En algún lugar muy remoto y más desvinculado de la Capital Federal que el resto, vivía una comunidad de personas, autoabasteciéndose y creando sus propias leyes.
Cierta vez una madre notó que su pequeño niño había nacido sordo. Muy angustiada se lo comentó al compañero y este, levantando los hombros en un gesto de indiferencia, desestimó el problema.
Sin embargo, cuando se reunió con sus amigos para beber e intercambiar noticias, contó lo que pasaba con su hijo y de ahí mismo surgió la resolución de que todos empezarían a hablar por señas.
Cuando al tiempo la mujer volvió sobre el tema, él le dijo que no se hiciera problema porque los pobladores habían resuelto comunicarse de tal forma que el niño sordo pudiera sentirse integrado como uno más.
A veces sucede que las organizaciones burocráticas son eficientes y fue por una casualidad de este tipo que llegó a oídos de Dios lo que pasaba en un lugar muy alejado de sus oficinas.
Telepáticamente le comunicó a San Pedro la anécdota junto con la extrañeza de que sus creaturas humanas abandonaran el uso de unos de los sentidos que más trabajo le había costado desarrollar, en protesta porque un solo ejemplar había fallado.

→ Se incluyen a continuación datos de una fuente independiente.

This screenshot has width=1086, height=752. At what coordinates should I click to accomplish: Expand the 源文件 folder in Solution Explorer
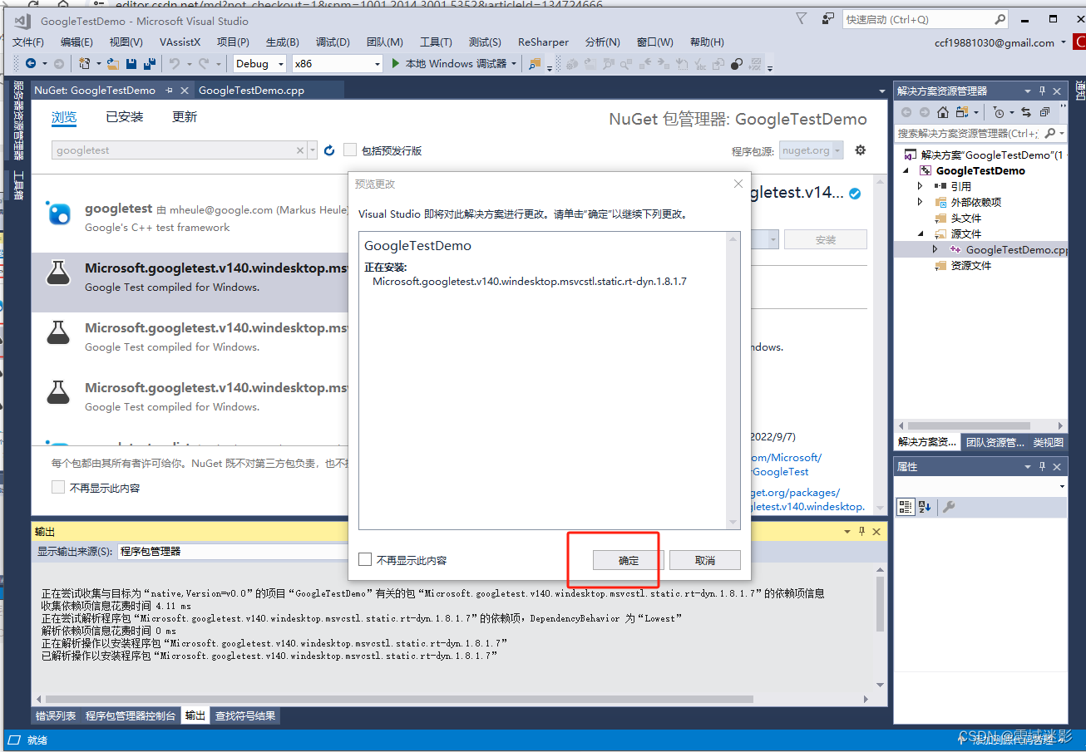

San Pedro le sugirió que probara con un niño ciego y Dios tuvo que soportar que sus creaturas aumentaran los reclamos resolviendo taparse los ojos para comunicarse exclusivamente por medio del tacto.
Como Dios conserva su liderazgo inspirando temor (que algunos confunden con amor), ordenó que el próximo niño naciera muerto.